- EXTRACT:
____

Singapore’s economy grew 2.9% in the third quarter of 2025, down from a revised 4.5% expansion in Q2, according to advance estimates from the Ministry of Trade and Industry (MTI) released on Tuesday (Oct 14).
The growth beat economists’ expectations of 2% in a Bloomberg poll, though on a quarter-on-quarter seasonally adjusted basis, expansion eased to 1.3%, slightly below the 1.5% growth recorded in Q2.
MTI noted that advance GDP estimates are calculated mainly from the first two months of the quarter and are subject to revision. In August, the ministry had upgraded Singapore’s full-year GDP forecast to 1.5%–2.5%, from an earlier estimate of 0%–2%, citing stronger-than-expected first-half performance.
Sectoral Performance Shows Mixed Signals
Manufacturing avoided contraction but recorded zero growth, compared with a 5% expansion in Q2, marking the weakest performance since Q2 2024. MTI said declines in biomedical and general manufacturing were partly offset by gains in other clusters. On a quarter-on-quarter seasonally adjusted basis, manufacturing rose 6.1%, a turnaround from a 0.7% contraction in Q2.
Construction grew 3.1% year-on-year, down from 6.2% in Q2, supported by both public and private sector activity. On a quarter-on-quarter basis, the sector fell 1.2%, reversing the 6.5% gain in Q2.
Services sectors showed varied outcomes. Wholesale and retail trade, and transportation and storage collectively rose 2.5% year-on-year, down from 4.9% previously, while on a quarter-on-quarter basis they contracted 1.2%, a pullback from Q2’s 2.8% growth. Growth was driven by machinery, equipment and supplies in wholesale trade, and water and air transport.

____

- PROBLEMS TO WORK ON:
a - According to the report on Singapore's economy, by how much did construction grow year-on-year in the third quarter?
b - Render this sentence from the report on Singapore's economy in Spanish: "Construction grew 3.1% year-on-year, down from 6.2% in Q2, supported by both public and private sector activity."
c - Write the next part of the report on Singapore's economy, picking up after its final sentence.

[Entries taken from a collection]

____

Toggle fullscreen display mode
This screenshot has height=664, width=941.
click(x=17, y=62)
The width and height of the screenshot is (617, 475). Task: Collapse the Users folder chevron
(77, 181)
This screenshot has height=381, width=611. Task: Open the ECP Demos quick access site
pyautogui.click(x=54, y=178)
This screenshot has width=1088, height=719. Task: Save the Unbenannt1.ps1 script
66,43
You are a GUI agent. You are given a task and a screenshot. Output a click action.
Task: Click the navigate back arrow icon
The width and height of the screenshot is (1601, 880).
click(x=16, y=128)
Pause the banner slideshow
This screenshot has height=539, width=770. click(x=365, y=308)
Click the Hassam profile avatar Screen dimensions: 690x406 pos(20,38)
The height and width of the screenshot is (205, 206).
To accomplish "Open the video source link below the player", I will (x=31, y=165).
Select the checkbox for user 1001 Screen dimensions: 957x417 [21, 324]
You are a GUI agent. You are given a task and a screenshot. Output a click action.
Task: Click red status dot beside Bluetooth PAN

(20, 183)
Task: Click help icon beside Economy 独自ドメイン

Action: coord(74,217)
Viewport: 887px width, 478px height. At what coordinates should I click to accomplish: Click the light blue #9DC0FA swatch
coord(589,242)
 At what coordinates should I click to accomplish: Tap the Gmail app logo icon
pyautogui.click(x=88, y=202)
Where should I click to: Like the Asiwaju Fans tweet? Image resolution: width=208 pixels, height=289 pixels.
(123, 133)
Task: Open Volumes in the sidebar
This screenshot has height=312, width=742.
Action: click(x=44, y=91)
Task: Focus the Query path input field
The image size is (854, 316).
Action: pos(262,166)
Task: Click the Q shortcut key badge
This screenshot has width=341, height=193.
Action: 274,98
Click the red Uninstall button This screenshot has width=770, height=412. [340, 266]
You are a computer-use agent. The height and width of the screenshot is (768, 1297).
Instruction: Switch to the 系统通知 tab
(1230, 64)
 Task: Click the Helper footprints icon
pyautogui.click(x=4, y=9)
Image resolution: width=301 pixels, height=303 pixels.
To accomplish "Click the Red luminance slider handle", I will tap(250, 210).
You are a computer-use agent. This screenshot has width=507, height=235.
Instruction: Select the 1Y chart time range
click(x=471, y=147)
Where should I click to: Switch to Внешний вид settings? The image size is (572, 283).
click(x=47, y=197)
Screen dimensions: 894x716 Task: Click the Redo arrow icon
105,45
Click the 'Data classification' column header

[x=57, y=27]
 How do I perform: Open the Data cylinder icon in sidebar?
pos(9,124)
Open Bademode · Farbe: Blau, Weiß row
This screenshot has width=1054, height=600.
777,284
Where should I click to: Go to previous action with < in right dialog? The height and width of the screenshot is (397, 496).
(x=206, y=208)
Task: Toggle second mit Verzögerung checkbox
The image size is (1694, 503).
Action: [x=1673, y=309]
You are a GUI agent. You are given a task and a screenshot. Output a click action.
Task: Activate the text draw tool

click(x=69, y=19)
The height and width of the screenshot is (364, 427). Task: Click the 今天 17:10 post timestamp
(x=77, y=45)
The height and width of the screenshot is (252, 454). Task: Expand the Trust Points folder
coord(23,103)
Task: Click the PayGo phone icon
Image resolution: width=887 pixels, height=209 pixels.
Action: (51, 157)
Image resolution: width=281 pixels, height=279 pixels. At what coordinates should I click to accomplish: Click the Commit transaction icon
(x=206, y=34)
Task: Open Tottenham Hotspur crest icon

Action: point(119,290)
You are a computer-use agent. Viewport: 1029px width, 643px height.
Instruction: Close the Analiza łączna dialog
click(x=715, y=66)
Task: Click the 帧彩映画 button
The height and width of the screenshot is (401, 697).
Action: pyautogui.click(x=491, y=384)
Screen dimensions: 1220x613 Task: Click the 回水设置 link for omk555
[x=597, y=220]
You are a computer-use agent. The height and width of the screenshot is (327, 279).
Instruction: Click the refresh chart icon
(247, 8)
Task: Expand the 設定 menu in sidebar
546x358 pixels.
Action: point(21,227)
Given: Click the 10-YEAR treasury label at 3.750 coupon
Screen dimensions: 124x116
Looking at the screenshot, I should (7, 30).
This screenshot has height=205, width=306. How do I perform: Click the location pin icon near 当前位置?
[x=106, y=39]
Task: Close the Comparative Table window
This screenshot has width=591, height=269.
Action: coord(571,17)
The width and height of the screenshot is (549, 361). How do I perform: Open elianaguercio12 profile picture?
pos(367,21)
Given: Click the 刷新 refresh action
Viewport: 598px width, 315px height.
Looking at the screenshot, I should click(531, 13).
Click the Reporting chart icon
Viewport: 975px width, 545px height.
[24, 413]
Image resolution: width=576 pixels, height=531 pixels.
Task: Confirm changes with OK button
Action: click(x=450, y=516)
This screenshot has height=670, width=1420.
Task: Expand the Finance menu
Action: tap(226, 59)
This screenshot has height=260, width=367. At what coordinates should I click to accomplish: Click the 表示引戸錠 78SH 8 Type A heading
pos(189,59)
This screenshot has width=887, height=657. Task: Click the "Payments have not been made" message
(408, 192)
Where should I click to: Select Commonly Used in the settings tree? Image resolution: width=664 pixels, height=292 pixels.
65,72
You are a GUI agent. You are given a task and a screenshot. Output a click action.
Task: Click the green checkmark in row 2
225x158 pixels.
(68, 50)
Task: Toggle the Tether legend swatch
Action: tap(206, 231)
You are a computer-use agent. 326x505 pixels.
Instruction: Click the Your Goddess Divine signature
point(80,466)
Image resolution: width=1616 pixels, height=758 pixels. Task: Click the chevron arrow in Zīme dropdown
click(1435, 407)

____

- RESPONSES TO THE TASKS:
a - 3.1%

b - La construcción creció un 3,1 % interanual, por debajo del 6,2 % del segundo trimestre, impulsada por la actividad tanto del sector público como del privado.

c -
Meanwhile, information and communications, finance and insurance, and professional services sectors expanded 4.4%, slightly above Q2’s 4.3%. Growth in IT, professional services head offices, and banking activities underpinned this performance, although quarter-on-quarter expansion slowed to 1.3% from 1.6% in Q2.
The remaining services sectors, including accommodation, real estate and administrative services, grew 4.1% year-on-year, led by accommodation benefiting from rising international visitor arrivals. Quarter-on-quarter, these sectors maintained 1.3% growth.
Economists See Resilience Amid Global Headwinds
OCBC economist Selena Ling noted that US tariff pressures were less severe than anticipated, pointing to resilient trade and front-loading effects earlier in the year. She expects Singapore’s economy to grow about 3% for 2025, even if Q4 moderates below 1% year-on-year.
Maybank economist Chua Hak Bin expressed a more optimistic outlook, projecting GDP closer to 3.5%, above his previous forecast of 3.2% for the year.